__Problem details__
The lines to repeat are those below from the one containing "Click green status" down to the one containing "Toggle the branch", both included; reproduce them exactly and nothing else.
****************************************
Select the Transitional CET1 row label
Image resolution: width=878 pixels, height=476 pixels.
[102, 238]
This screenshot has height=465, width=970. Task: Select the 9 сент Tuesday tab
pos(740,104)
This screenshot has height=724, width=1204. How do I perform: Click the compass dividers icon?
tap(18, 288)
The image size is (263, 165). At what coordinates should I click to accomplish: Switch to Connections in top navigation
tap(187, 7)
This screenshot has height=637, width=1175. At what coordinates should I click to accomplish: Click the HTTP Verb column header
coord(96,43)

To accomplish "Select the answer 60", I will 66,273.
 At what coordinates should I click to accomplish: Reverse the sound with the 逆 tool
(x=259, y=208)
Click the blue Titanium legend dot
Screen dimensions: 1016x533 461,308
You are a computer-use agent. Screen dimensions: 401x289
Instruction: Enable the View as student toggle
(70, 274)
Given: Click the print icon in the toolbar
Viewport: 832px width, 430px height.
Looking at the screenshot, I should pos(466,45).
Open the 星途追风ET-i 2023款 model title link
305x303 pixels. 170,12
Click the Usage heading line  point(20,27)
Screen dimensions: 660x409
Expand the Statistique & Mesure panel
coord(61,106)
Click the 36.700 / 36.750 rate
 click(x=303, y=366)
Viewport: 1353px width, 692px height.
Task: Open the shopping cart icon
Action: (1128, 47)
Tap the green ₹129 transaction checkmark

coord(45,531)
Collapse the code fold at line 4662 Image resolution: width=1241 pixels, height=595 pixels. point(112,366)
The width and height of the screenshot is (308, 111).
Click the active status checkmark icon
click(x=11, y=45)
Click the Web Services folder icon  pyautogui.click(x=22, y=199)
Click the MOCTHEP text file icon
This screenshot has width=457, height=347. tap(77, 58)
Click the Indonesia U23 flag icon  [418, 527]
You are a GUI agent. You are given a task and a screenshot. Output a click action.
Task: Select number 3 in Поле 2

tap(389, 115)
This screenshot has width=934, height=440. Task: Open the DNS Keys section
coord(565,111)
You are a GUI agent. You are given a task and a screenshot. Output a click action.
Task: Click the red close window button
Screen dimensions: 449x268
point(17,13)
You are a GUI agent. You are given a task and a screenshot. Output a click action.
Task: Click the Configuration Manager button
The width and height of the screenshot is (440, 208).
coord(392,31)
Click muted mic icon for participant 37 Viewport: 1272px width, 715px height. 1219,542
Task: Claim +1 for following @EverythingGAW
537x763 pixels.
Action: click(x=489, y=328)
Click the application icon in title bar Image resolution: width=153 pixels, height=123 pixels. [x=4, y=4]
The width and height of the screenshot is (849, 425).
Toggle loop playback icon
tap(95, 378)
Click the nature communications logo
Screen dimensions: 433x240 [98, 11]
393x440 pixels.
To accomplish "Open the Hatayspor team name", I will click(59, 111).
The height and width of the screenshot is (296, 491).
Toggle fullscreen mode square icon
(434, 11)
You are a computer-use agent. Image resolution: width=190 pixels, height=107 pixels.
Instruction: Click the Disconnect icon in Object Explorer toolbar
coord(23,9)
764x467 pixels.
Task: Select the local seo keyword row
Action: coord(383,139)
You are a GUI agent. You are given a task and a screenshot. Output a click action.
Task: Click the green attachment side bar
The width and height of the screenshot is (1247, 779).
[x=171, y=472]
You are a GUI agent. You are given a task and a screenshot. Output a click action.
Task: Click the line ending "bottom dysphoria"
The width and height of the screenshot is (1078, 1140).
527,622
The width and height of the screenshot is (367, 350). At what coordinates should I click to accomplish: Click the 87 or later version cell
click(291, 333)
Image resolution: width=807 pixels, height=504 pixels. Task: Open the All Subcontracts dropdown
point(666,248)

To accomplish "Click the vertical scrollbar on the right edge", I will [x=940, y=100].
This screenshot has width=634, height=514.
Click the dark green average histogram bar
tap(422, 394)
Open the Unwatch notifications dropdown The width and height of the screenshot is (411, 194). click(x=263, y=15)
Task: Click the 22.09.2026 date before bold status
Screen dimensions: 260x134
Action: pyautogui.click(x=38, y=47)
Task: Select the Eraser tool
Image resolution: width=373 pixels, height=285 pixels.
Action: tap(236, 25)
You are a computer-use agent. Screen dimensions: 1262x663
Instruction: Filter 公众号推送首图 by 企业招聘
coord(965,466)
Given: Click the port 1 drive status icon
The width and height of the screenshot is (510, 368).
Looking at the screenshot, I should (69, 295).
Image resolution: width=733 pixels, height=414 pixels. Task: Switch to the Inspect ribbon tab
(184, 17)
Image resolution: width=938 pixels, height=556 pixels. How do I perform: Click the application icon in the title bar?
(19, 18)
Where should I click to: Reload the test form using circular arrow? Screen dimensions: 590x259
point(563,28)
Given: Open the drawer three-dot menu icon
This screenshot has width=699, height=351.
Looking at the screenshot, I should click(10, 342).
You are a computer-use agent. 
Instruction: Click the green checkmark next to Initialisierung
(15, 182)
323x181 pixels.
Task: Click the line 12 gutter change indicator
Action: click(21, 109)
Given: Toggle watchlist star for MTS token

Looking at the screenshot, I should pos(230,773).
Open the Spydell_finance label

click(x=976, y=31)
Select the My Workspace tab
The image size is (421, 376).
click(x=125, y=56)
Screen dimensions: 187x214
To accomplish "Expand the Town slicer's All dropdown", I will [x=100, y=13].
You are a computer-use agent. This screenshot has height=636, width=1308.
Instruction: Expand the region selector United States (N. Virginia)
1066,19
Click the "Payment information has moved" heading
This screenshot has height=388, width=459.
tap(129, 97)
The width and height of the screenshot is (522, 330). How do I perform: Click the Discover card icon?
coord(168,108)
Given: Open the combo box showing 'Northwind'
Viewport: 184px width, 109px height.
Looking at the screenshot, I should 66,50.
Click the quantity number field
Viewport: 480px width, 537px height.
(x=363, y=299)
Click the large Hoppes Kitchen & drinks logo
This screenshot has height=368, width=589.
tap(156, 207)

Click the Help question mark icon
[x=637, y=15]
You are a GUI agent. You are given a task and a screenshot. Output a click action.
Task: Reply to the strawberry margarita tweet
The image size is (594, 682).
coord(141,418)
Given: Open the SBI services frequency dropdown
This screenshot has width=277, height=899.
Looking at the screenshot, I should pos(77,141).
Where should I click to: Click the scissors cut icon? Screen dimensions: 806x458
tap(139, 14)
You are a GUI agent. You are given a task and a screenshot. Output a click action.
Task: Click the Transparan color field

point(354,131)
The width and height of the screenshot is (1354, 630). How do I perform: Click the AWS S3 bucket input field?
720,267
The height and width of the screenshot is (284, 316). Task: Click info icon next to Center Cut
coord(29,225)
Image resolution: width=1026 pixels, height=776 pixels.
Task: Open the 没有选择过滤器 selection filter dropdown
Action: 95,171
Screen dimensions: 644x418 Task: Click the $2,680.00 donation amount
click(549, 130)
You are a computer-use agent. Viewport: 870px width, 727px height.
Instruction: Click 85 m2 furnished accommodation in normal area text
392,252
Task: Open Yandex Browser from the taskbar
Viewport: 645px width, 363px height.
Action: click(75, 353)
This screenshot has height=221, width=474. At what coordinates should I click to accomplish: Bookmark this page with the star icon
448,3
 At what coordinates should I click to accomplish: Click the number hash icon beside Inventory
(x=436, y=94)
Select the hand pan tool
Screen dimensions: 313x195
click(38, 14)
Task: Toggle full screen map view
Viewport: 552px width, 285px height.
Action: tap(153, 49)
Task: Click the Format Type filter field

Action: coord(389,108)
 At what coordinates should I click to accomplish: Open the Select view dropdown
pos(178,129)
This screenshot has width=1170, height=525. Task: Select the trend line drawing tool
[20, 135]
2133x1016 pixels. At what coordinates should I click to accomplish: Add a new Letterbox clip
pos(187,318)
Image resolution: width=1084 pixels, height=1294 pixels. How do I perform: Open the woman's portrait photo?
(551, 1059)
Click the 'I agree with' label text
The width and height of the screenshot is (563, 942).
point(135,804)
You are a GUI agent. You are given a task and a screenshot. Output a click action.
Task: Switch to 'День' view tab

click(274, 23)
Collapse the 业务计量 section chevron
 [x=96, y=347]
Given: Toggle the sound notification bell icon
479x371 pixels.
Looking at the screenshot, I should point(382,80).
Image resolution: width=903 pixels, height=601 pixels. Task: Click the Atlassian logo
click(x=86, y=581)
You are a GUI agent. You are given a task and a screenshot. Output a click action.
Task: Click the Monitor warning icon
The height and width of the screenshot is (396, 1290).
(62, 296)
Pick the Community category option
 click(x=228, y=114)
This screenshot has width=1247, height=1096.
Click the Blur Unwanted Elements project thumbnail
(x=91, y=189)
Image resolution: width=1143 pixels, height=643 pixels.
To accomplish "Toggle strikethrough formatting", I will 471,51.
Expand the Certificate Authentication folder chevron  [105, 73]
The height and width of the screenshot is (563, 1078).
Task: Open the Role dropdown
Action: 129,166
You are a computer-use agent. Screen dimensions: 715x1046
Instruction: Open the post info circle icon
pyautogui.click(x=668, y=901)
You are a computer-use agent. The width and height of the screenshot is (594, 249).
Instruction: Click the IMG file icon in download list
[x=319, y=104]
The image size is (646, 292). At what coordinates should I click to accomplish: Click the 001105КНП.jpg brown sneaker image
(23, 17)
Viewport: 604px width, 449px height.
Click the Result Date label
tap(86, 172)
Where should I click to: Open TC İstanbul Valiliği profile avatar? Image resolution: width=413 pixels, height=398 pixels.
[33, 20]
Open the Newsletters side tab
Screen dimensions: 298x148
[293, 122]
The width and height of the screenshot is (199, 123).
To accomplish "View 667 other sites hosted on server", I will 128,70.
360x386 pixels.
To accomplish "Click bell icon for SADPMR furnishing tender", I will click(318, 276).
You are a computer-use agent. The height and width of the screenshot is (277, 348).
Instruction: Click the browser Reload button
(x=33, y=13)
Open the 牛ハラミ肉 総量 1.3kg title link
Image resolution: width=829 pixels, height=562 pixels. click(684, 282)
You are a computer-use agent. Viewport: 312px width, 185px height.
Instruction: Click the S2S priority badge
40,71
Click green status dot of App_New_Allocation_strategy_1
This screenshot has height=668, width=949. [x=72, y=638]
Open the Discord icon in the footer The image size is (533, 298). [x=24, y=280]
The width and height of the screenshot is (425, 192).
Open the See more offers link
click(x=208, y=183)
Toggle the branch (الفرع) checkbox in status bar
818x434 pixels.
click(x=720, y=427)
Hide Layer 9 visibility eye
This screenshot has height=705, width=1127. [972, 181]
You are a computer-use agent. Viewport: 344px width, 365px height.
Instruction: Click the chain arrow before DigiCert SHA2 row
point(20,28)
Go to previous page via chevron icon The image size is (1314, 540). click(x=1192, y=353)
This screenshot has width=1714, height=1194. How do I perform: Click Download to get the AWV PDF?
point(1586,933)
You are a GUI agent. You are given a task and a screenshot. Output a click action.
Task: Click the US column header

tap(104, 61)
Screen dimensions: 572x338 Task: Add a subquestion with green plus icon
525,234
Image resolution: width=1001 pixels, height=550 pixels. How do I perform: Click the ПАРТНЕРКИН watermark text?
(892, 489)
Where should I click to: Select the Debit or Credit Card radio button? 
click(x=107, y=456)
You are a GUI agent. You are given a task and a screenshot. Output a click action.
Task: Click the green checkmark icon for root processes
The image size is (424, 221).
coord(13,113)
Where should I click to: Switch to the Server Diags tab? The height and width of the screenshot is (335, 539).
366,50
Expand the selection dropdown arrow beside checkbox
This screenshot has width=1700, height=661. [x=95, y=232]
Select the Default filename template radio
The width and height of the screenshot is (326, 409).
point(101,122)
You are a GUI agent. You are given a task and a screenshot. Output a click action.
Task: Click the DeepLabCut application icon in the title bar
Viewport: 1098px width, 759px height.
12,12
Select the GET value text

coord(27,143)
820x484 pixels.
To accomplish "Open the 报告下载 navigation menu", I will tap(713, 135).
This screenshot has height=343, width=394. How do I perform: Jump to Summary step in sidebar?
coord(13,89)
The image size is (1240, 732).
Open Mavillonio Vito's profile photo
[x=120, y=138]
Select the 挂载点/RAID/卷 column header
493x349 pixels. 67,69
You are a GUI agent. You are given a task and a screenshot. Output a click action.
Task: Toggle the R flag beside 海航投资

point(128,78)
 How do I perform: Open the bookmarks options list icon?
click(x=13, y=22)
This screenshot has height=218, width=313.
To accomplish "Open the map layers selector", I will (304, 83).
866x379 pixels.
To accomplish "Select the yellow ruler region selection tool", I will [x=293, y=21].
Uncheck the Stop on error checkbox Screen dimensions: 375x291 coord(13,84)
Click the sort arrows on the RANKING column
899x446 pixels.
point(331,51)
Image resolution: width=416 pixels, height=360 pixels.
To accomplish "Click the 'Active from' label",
****************************************
__Task result__
Click green status dot of App_New_Allocation_strategy_1
This screenshot has height=668, width=949. [x=72, y=638]
Open the Discord icon in the footer The image size is (533, 298). [x=24, y=280]
The width and height of the screenshot is (425, 192).
Open the See more offers link
click(x=208, y=183)
Toggle the branch (الفرع) checkbox in status bar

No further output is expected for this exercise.